┌──
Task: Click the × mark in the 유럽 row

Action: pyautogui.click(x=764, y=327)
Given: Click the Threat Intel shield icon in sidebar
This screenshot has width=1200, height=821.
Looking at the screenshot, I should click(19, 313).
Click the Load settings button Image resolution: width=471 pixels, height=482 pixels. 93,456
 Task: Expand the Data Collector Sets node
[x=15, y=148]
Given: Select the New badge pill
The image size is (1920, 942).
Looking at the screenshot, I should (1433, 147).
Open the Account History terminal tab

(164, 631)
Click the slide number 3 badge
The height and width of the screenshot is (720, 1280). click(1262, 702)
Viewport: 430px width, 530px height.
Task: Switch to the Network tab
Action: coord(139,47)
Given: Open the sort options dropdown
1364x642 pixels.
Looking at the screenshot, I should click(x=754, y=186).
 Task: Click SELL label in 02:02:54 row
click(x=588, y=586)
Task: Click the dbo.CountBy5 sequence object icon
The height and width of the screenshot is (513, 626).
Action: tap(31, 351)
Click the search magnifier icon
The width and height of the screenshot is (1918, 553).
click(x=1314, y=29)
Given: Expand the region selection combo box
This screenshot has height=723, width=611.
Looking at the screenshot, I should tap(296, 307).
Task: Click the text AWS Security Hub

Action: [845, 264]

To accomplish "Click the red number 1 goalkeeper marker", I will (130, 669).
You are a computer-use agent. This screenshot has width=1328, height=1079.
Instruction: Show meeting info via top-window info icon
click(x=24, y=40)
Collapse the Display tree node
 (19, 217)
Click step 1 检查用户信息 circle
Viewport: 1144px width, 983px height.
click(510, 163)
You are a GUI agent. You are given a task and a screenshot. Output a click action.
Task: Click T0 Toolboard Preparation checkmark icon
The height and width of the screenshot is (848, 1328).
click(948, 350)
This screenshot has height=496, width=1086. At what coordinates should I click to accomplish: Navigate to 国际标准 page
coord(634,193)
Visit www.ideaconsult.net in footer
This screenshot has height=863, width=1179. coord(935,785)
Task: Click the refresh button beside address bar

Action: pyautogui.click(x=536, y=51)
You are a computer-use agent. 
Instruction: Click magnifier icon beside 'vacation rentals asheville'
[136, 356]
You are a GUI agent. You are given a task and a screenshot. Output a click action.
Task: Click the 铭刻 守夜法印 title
└──
Assignment | Exactly as written, please output every entry.

Completed task |
Task: Click the × mark in the 유럽 row

Action: pyautogui.click(x=764, y=327)
Given: Click the Threat Intel shield icon in sidebar
This screenshot has width=1200, height=821.
Looking at the screenshot, I should click(19, 313).
Click the Load settings button Image resolution: width=471 pixels, height=482 pixels. 93,456
 Task: Expand the Data Collector Sets node
[x=15, y=148]
Given: Select the New badge pill
The image size is (1920, 942).
Looking at the screenshot, I should (1433, 147).
Open the Account History terminal tab

(164, 631)
Click the slide number 3 badge
The height and width of the screenshot is (720, 1280). click(1262, 702)
Viewport: 430px width, 530px height.
Task: Switch to the Network tab
Action: coord(139,47)
Given: Open the sort options dropdown
1364x642 pixels.
Looking at the screenshot, I should click(x=754, y=186).
 Task: Click SELL label in 02:02:54 row
click(x=588, y=586)
Task: Click the dbo.CountBy5 sequence object icon
The height and width of the screenshot is (513, 626).
Action: tap(31, 351)
Click the search magnifier icon
The width and height of the screenshot is (1918, 553).
click(x=1314, y=29)
Given: Expand the region selection combo box
This screenshot has height=723, width=611.
Looking at the screenshot, I should tap(296, 307).
Task: Click the text AWS Security Hub

Action: [845, 264]

To accomplish "Click the red number 1 goalkeeper marker", I will (130, 669).
You are a computer-use agent. This screenshot has width=1328, height=1079.
Instruction: Show meeting info via top-window info icon
click(x=24, y=40)
Collapse the Display tree node
 (19, 217)
Click step 1 检查用户信息 circle
Viewport: 1144px width, 983px height.
click(510, 163)
You are a GUI agent. You are given a task and a screenshot. Output a click action.
Task: Click T0 Toolboard Preparation checkmark icon
The height and width of the screenshot is (848, 1328).
click(948, 350)
This screenshot has height=496, width=1086. At what coordinates should I click to accomplish: Navigate to 国际标准 page
coord(634,193)
Visit www.ideaconsult.net in footer
This screenshot has height=863, width=1179. coord(935,785)
Task: Click the refresh button beside address bar

Action: pyautogui.click(x=536, y=51)
You are a computer-use agent. 
Instruction: Click magnifier icon beside 'vacation rentals asheville'
[136, 356]
You are a GUI agent. You are given a task and a screenshot. Output a click action.
Task: Click the 铭刻 守夜法印 title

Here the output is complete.